==== Dataset entries

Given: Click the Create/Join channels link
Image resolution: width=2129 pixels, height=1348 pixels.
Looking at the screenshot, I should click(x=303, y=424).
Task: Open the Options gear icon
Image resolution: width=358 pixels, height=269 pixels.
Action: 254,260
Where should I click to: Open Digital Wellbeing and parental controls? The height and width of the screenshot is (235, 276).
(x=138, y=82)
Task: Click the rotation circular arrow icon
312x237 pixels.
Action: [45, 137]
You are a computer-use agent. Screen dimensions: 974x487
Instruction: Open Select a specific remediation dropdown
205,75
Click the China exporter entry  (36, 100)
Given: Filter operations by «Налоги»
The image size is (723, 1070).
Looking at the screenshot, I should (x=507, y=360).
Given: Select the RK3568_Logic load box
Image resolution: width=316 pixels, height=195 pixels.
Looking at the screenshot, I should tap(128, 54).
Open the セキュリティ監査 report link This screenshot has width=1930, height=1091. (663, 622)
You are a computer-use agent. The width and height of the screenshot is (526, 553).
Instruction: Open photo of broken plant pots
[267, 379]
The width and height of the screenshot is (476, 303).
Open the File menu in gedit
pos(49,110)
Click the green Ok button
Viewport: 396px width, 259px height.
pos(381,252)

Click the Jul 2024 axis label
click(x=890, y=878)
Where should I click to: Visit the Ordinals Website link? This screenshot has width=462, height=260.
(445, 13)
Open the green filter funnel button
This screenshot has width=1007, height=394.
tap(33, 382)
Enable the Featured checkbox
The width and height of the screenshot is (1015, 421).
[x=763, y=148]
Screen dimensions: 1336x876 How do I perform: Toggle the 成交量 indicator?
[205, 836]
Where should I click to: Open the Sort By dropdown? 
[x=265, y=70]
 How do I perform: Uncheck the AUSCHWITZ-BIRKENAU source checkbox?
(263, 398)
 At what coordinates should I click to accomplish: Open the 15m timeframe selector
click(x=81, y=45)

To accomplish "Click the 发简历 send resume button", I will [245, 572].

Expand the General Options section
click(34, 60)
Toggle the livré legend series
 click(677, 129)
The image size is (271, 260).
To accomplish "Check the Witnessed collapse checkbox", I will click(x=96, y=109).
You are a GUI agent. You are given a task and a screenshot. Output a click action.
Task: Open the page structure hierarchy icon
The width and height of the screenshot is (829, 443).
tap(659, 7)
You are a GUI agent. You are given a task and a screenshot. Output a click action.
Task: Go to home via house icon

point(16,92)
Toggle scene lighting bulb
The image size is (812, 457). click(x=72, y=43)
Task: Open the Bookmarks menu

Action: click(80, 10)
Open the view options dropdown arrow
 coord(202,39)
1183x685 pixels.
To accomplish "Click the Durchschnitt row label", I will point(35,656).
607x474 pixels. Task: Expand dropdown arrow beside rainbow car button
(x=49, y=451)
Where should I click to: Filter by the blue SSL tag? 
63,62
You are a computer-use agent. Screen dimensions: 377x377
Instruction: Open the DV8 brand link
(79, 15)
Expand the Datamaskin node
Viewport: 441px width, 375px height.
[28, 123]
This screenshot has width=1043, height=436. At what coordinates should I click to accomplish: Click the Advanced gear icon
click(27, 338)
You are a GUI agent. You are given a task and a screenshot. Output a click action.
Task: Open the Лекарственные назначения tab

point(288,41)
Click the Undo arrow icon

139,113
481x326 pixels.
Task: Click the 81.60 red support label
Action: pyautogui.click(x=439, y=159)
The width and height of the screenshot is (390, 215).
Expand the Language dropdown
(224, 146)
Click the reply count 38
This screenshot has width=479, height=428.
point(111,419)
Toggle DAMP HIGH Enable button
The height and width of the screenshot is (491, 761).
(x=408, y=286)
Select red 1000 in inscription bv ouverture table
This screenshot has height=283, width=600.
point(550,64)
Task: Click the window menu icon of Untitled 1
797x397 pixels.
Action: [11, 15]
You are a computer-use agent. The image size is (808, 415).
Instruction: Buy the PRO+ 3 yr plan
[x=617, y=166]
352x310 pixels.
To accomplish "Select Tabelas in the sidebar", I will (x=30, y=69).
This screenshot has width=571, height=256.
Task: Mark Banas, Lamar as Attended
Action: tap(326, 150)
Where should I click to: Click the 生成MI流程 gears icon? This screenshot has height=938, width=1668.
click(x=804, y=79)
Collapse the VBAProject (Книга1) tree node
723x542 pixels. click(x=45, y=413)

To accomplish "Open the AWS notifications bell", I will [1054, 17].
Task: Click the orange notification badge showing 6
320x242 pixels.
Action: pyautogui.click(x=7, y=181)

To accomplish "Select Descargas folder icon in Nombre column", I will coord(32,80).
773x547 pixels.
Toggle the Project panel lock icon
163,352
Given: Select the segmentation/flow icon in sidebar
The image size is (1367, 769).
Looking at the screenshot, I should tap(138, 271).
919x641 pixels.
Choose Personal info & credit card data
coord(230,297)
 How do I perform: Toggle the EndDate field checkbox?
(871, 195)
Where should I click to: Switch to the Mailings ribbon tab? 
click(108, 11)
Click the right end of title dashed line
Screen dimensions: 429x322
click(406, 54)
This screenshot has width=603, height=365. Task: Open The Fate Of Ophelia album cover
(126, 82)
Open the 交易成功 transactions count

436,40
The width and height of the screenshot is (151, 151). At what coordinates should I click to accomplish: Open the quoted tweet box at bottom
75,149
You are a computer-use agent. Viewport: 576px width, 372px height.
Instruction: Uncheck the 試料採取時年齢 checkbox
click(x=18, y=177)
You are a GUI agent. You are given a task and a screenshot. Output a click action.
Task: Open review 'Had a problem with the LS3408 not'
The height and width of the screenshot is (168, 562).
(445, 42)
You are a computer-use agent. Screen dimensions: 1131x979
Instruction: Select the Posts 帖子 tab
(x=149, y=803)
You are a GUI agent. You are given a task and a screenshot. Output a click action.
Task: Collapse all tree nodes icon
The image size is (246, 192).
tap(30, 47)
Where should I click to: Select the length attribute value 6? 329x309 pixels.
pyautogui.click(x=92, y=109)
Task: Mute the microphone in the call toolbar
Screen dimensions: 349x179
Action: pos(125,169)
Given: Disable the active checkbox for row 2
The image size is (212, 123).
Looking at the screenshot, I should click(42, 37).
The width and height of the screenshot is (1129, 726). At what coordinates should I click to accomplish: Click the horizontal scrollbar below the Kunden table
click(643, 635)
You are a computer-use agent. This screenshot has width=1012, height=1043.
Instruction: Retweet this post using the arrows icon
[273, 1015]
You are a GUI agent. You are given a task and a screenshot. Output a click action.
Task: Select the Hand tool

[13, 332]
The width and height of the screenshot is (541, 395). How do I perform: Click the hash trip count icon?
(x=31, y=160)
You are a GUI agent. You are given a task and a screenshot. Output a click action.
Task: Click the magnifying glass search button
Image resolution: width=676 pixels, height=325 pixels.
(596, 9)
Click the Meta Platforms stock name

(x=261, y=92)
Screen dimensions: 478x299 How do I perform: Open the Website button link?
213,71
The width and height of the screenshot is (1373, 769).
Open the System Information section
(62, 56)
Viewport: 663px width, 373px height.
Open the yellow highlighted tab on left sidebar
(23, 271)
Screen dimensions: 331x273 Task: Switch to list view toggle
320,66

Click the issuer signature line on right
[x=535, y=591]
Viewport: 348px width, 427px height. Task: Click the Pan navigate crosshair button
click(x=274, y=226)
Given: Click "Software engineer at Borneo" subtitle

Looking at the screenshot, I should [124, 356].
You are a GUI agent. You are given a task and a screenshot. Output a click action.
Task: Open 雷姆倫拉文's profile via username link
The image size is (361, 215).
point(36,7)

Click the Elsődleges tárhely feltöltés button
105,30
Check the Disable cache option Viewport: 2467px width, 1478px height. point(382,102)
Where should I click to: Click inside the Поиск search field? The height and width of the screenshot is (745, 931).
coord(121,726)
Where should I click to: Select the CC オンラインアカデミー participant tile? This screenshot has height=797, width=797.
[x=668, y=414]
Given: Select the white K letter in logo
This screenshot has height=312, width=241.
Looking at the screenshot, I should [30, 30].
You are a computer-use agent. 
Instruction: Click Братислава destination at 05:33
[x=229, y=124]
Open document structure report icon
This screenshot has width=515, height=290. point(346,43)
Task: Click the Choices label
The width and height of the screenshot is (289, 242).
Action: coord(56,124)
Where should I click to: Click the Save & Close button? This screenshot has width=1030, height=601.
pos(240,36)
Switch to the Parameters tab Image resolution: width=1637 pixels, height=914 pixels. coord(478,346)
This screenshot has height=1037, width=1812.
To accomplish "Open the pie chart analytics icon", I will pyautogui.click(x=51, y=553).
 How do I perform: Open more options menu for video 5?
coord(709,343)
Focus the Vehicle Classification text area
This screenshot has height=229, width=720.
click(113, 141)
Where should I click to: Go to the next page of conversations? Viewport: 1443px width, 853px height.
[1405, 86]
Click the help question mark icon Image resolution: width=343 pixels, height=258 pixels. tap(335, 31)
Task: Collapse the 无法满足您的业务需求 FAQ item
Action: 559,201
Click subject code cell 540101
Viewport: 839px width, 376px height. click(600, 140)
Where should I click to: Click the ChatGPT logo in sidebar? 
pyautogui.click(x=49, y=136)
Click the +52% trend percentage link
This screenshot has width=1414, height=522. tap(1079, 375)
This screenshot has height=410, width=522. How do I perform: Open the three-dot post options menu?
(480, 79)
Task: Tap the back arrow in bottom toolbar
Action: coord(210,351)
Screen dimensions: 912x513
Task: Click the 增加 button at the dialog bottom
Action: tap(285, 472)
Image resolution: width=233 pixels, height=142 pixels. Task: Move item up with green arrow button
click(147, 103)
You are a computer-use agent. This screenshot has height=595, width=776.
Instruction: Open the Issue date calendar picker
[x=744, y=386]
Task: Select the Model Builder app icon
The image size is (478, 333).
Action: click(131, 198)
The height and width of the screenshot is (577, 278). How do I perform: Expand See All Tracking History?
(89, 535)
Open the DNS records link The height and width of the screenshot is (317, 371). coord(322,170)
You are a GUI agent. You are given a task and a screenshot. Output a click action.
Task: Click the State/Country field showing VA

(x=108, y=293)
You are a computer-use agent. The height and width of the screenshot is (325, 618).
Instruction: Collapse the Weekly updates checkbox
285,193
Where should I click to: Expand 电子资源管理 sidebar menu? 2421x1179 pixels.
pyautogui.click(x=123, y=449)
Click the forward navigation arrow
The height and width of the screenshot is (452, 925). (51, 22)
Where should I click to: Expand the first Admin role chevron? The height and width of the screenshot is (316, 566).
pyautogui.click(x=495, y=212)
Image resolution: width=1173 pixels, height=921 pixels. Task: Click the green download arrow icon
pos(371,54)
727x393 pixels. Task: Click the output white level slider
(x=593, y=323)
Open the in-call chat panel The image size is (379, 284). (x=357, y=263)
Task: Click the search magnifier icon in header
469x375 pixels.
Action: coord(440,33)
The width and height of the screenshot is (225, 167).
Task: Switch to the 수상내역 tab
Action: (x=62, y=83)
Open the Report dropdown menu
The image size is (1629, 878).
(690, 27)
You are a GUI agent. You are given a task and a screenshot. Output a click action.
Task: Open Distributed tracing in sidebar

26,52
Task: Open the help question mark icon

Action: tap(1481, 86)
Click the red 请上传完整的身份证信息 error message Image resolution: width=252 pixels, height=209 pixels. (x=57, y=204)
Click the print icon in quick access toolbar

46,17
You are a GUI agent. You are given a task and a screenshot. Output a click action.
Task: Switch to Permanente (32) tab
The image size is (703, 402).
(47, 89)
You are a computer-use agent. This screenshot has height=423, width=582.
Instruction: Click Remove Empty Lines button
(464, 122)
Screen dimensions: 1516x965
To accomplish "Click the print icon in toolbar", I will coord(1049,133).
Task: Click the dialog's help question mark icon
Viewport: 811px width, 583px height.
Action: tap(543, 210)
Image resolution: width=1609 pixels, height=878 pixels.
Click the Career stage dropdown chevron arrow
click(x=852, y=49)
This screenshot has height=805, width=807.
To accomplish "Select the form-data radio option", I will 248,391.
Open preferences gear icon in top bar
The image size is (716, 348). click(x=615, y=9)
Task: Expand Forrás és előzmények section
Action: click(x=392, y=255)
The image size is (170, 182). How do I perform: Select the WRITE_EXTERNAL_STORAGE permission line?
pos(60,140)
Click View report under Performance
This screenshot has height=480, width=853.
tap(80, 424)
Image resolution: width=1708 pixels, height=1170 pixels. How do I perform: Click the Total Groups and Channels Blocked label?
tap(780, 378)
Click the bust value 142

========

→ **The exercise**: Pull out each line of the records above that contains the string "pyautogui", and copy those lines without changes.

→ **Answer to this problem**:
Action: pyautogui.click(x=439, y=159)
Action: pyautogui.click(x=7, y=181)
pyautogui.click(x=92, y=109)
To accomplish "Open the pie chart analytics icon", I will pyautogui.click(x=51, y=553).
pyautogui.click(x=49, y=136)
pyautogui.click(x=123, y=449)
pyautogui.click(x=495, y=212)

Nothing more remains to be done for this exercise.